■ **Set exercise**
Change each "Viewport" in these rows to "Window" and keep everything else the same.

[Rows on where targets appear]
--*--

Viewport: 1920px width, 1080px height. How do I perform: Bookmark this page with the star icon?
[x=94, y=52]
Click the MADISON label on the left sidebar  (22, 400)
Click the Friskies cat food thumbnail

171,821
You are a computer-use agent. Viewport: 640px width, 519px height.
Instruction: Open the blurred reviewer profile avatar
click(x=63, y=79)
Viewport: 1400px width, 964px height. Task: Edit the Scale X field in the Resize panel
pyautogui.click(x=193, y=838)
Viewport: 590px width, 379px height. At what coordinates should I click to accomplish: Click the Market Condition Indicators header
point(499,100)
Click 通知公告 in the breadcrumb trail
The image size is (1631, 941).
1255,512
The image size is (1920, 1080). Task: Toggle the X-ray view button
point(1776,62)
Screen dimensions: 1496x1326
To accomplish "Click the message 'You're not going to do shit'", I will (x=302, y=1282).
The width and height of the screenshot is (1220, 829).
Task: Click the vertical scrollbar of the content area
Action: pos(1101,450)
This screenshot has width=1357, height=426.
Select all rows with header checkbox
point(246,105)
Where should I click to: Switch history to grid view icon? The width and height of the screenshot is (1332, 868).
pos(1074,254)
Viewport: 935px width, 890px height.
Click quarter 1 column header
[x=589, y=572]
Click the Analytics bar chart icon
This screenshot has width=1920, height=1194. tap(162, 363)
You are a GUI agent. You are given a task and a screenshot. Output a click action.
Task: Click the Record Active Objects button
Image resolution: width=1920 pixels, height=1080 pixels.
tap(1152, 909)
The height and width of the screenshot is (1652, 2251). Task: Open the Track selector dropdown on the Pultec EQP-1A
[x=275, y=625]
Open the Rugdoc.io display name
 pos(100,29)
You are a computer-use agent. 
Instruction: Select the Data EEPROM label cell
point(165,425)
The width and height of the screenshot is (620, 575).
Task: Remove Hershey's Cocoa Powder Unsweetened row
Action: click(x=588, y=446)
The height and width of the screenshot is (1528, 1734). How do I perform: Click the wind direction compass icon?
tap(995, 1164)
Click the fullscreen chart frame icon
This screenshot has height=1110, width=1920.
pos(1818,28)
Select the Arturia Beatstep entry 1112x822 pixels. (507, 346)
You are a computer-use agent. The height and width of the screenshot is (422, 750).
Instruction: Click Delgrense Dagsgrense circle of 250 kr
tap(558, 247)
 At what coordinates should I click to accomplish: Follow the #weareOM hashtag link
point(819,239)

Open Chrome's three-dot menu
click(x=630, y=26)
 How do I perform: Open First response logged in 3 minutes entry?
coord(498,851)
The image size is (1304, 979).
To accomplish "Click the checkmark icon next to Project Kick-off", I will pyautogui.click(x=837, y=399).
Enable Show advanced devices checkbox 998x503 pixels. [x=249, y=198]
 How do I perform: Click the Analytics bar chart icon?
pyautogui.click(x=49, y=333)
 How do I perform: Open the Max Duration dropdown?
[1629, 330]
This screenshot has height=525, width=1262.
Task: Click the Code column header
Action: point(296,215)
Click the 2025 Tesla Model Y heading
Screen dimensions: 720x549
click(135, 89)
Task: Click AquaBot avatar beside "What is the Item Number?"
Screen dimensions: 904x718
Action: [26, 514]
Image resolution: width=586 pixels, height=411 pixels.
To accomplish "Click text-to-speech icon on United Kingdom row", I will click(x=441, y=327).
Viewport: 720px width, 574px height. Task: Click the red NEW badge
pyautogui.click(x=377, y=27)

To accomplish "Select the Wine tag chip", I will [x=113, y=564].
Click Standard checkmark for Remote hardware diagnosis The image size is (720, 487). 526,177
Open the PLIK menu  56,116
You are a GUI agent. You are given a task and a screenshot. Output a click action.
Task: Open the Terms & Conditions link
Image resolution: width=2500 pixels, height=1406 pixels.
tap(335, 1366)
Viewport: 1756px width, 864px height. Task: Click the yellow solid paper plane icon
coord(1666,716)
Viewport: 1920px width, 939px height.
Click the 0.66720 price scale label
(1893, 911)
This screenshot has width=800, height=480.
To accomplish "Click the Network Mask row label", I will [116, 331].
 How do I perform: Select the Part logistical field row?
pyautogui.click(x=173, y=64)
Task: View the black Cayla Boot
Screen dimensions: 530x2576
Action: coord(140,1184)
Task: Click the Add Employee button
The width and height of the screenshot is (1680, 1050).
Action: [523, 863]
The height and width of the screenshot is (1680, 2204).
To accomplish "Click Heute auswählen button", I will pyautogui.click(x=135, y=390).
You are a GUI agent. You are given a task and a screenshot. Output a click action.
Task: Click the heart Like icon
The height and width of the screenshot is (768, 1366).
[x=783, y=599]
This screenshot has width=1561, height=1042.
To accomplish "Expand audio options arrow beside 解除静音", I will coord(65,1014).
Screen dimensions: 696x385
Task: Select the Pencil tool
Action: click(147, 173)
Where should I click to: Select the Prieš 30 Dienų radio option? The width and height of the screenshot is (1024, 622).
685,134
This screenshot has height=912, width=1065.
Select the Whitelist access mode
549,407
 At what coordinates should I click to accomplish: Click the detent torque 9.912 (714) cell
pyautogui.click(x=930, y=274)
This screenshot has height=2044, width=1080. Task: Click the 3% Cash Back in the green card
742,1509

--*--

■ **Solution to the problem**
Window: 1920px width, 1080px height. How do I perform: Bookmark this page with the star icon?
[x=94, y=52]
Click the MADISON label on the left sidebar  (22, 400)
Click the Friskies cat food thumbnail

171,821
You are a computer-use agent. Window: 640px width, 519px height.
Instruction: Open the blurred reviewer profile avatar
click(x=63, y=79)
Window: 1400px width, 964px height. Task: Edit the Scale X field in the Resize panel
pyautogui.click(x=193, y=838)
Window: 590px width, 379px height. At what coordinates should I click to accomplish: Click the Market Condition Indicators header
point(499,100)
Click 通知公告 in the breadcrumb trail
The image size is (1631, 941).
1255,512
The image size is (1920, 1080). Task: Toggle the X-ray view button
point(1776,62)
Screen dimensions: 1496x1326
To accomplish "Click the message 'You're not going to do shit'", I will (x=302, y=1282).
The width and height of the screenshot is (1220, 829).
Task: Click the vertical scrollbar of the content area
Action: pos(1101,450)
This screenshot has width=1357, height=426.
Select all rows with header checkbox
point(246,105)
Where should I click to: Switch history to grid view icon? The width and height of the screenshot is (1332, 868).
pos(1074,254)
Window: 935px width, 890px height.
Click quarter 1 column header
[x=589, y=572]
Click the Analytics bar chart icon
This screenshot has width=1920, height=1194. tap(162, 363)
You are a GUI agent. You are given a task and a screenshot. Output a click action.
Task: Click the Record Active Objects button
Image resolution: width=1920 pixels, height=1080 pixels.
tap(1152, 909)
The height and width of the screenshot is (1652, 2251). Task: Open the Track selector dropdown on the Pultec EQP-1A
[x=275, y=625]
Open the Rugdoc.io display name
 pos(100,29)
You are a computer-use agent. 
Instruction: Select the Data EEPROM label cell
point(165,425)
The width and height of the screenshot is (620, 575).
Task: Remove Hershey's Cocoa Powder Unsweetened row
Action: click(x=588, y=446)
The height and width of the screenshot is (1528, 1734). How do I perform: Click the wind direction compass icon?
tap(995, 1164)
Click the fullscreen chart frame icon
This screenshot has height=1110, width=1920.
pos(1818,28)
Select the Arturia Beatstep entry 1112x822 pixels. (507, 346)
You are a computer-use agent. The height and width of the screenshot is (422, 750).
Instruction: Click Delgrense Dagsgrense circle of 250 kr
tap(558, 247)
 At what coordinates should I click to accomplish: Follow the #weareOM hashtag link
point(819,239)

Open Chrome's three-dot menu
click(x=630, y=26)
 How do I perform: Open First response logged in 3 minutes entry?
coord(498,851)
The image size is (1304, 979).
To accomplish "Click the checkmark icon next to Project Kick-off", I will pyautogui.click(x=837, y=399).
Enable Show advanced devices checkbox 998x503 pixels. [x=249, y=198]
 How do I perform: Click the Analytics bar chart icon?
pyautogui.click(x=49, y=333)
 How do I perform: Open the Max Duration dropdown?
[1629, 330]
This screenshot has height=525, width=1262.
Task: Click the Code column header
Action: point(296,215)
Click the 2025 Tesla Model Y heading
Screen dimensions: 720x549
click(135, 89)
Task: Click AquaBot avatar beside "What is the Item Number?"
Screen dimensions: 904x718
Action: [26, 514]
Image resolution: width=586 pixels, height=411 pixels.
To accomplish "Click text-to-speech icon on United Kingdom row", I will click(x=441, y=327).
Window: 720px width, 574px height. Task: Click the red NEW badge
pyautogui.click(x=377, y=27)

To accomplish "Select the Wine tag chip", I will [x=113, y=564].
Click Standard checkmark for Remote hardware diagnosis The image size is (720, 487). 526,177
Open the PLIK menu  56,116
You are a GUI agent. You are given a task and a screenshot. Output a click action.
Task: Open the Terms & Conditions link
Image resolution: width=2500 pixels, height=1406 pixels.
tap(335, 1366)
Window: 1756px width, 864px height. Task: Click the yellow solid paper plane icon
coord(1666,716)
Window: 1920px width, 939px height.
Click the 0.66720 price scale label
(1893, 911)
This screenshot has width=800, height=480.
To accomplish "Click the Network Mask row label", I will [116, 331].
 How do I perform: Select the Part logistical field row?
pyautogui.click(x=173, y=64)
Task: View the black Cayla Boot
Screen dimensions: 530x2576
Action: coord(140,1184)
Task: Click the Add Employee button
The width and height of the screenshot is (1680, 1050).
Action: [523, 863]
The height and width of the screenshot is (1680, 2204).
To accomplish "Click Heute auswählen button", I will pyautogui.click(x=135, y=390).
You are a GUI agent. You are given a task and a screenshot. Output a click action.
Task: Click the heart Like icon
The height and width of the screenshot is (768, 1366).
[x=783, y=599]
This screenshot has width=1561, height=1042.
To accomplish "Expand audio options arrow beside 解除静音", I will coord(65,1014).
Screen dimensions: 696x385
Task: Select the Pencil tool
Action: click(147, 173)
Where should I click to: Select the Prieš 30 Dienų radio option? The width and height of the screenshot is (1024, 622).
685,134
This screenshot has height=912, width=1065.
Select the Whitelist access mode
549,407
 At what coordinates should I click to accomplish: Click the detent torque 9.912 (714) cell
pyautogui.click(x=930, y=274)
This screenshot has height=2044, width=1080. Task: Click the 3% Cash Back in the green card
742,1509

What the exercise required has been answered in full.